The bond between Tupac and Afeni has not gone unnoticed over the decades; Hughes’ series is even named after the hit single that the rapper wrote about her. Nevertheless, Dear mum intends to be an intertwined dual biography, illustrating how Afeni’s tenure in the Black Panther movement of the 1960s and 1970s helped shape her son, who consequently grew up in an environment of proud, defiant Black activism . As the premiere makes clear, Tupac took the lessons passed down from his mother to heart, extolling from an early age a Black Power ethos that was as unfiltered as it was passionate — and also potentially risky, given that his candor was not used to be. always welcomed with open arms and ears. At the same time, the relationship between Tupac and Afeni had its own tensions, thanks in large part to the latter’s ongoing addiction to crack cocaine in the 1980s.
That is all covered in Dear mum‘s first episode, though not necessarily with the clarity one might hope for in an investigative biographical series such as this one. Hughes is certainly not lacking in archival material. Particularly enlightening is an extended clip of Tupac, as a 17-year-old Tamalpais High School student, speaking eloquently about his mother, racism, injustice, and the rocky path that took him to that Marin City, California, point in his life that was preceded by stops in New York City and Baltimore. There is also footage of him as an emerging artist, on stage with his first groups, and then with Digital Underground, who first put him in the spotlight and gave him a platform to prove he was a unique voice to be heard. become. Outtakes from the studio and film sets, as well as photos from the late ’80s and early ’90s, round out a package that showcases and celebrates Tupac’s personality and creativity, conveying both his fervor, gentleness, and sense of humor.
At the same time as it brings Tupac to life (figuratively), it also uses audio recordings of Afeni to capture her story and spirit. Born in Lumberton, North Carolina, she and her oldest sister Glo moved to New York in 1960 with their mother, but not their alcoholic, two-time truck driver father. After hearing a speech from Bobby Seale, Afeni quickly filled in with the Black Panthers, became Lumumba Shakur’s second wife, and rose to the position of section leader (which, the docuseries explains, was akin to a lieutenant). At the episode’s sharpest moment, Glo refuses to say anything negative about her late sister (other than “she got on my nerves”), but she speaks unflatteringly about Lumumba, while Afeni’s Black Panther friend Jamal gets nostalgic about the charisma and the intensity of the man. . That friction then extends to the two individuals’ vastly different memories of the Panthers’ behavior when it came to narcotics, with Glo speaking derisively about all the drugs they used and Jamal stating that the organization was committed to eradicating those destructive substances in their community. .
Two contradictory things can, of course, be true at the same time, and in these passages, Dear mum suggests it’s interested in exploring the messiness of Tupac and Afeni’s loyal if contentious union. However, for most of his hour-long opening salvo, Hughes avoids additional complications, instead trying to lay the groundwork for his upcoming look at Tupac’s heyday. Unfortunately, he does this through a structure that eschews straightforward chronological storytelling in favor of scattershot flip-flopping between past and present. Trying to create balance and harmony between Tupac and Afeni’s stories makes sense thematically, but Hughes’s edits don’t create parallels between his time periods so much as they mix up different incidents and experiences. As a result, much is mentioned, albeit often without the contextualization or cause-and-effect flow that would allow us to trace the life routes of these individuals.
“Trying to create balance and harmony between Tupac and Afeni’s stories makes sense thematically, but Hughes’s edits don’t create parallels between his time periods so much as they mix up different incidents and experiences.”
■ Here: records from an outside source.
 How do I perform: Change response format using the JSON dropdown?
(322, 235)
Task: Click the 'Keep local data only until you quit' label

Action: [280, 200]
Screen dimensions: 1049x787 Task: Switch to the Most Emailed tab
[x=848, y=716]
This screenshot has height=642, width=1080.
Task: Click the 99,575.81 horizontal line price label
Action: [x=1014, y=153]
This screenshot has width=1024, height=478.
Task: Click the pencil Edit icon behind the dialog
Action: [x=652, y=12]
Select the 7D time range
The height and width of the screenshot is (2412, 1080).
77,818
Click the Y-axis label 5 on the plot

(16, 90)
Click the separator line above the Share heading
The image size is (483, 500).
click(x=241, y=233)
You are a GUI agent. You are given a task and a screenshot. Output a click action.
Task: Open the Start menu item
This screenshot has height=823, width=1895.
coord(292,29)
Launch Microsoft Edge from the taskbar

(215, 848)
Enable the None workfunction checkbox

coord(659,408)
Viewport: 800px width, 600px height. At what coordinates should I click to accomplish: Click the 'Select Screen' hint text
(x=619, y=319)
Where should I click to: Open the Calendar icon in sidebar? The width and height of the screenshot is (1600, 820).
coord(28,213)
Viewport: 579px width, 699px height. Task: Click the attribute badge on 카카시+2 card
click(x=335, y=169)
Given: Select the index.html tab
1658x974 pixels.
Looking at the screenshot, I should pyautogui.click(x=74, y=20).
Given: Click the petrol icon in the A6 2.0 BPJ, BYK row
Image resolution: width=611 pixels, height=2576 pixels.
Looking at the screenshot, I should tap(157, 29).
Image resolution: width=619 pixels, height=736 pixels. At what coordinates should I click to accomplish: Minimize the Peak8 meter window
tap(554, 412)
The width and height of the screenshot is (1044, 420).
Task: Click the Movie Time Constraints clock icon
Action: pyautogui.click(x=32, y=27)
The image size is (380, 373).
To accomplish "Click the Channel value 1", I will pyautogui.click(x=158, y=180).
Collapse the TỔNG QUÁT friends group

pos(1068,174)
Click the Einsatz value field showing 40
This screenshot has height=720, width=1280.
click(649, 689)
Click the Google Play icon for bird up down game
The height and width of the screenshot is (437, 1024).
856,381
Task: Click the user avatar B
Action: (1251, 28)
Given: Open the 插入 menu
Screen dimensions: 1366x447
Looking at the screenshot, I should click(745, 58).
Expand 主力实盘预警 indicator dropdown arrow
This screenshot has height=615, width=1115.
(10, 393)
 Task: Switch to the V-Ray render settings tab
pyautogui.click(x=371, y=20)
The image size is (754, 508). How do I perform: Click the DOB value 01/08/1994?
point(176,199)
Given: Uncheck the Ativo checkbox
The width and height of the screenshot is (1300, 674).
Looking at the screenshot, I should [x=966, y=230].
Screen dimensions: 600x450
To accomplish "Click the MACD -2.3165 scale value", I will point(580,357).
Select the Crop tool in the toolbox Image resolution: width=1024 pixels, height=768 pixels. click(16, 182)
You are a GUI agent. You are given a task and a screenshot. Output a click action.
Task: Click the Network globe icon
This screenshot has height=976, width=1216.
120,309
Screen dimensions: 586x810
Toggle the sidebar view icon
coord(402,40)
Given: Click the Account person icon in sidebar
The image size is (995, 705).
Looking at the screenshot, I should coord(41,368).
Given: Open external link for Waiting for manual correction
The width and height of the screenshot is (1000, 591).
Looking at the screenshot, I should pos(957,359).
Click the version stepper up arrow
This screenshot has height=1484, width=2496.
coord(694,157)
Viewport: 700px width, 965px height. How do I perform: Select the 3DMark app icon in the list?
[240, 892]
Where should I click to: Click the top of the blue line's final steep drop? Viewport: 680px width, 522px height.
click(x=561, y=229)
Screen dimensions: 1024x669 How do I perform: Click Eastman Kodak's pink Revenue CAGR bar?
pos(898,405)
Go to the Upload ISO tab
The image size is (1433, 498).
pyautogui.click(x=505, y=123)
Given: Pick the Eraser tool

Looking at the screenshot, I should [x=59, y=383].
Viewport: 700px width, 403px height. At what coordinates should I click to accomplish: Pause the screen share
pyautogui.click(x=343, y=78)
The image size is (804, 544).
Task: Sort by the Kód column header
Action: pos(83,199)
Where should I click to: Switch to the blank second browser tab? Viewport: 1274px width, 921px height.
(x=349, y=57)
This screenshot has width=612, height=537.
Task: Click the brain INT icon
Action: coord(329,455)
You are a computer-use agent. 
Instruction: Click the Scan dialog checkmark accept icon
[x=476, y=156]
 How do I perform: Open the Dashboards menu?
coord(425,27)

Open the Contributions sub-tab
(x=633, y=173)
Dear mum will run for five hours and yet by the end of the first episode it’s already gone through its entire pre-fame years – that is, the very formative phase with Afeni that seems to be central to this endeavor. Hughes has numerous speakers discussing Tupac and Afeni’s shared worldview, and that link is felt most powerfully in both a 1989 performance by Tupac and a series on the origins of his debut album. 2Pacalypse now‘s “Trapped,” which Hughes plays while simultaneously showing a sheet of Tupac’s handwritten lyrics. In his angry and anguished rhymes about American intolerance and oppression, both historical and regarding modern police officers, Afeni’s influence on her son is loud and clear. Whether it’s the idea that Tupac would head up a new Black Panthers organization if his music career failed, or Afeni’s role in the militant group (including as a central figure in the Panther 21, a group of 21 Black Panther charged with planning bombings of police stations and an education bureau in NYC in 1969, but were acquitted after it was revealed at trial that undercover officers were largely responsible). place affair.
Admittedly, things may come into focus during subsequent episodes. Still, Hughes’s formal approach raises major concerns for the rest of Dear mumwhich initially offers a collection of fascinating glimpses of Tupac and Afeni, as well as a general idea about their common cause and perspective, but nothing cohesive enough to qualify as a highly compelling portrait of either brand.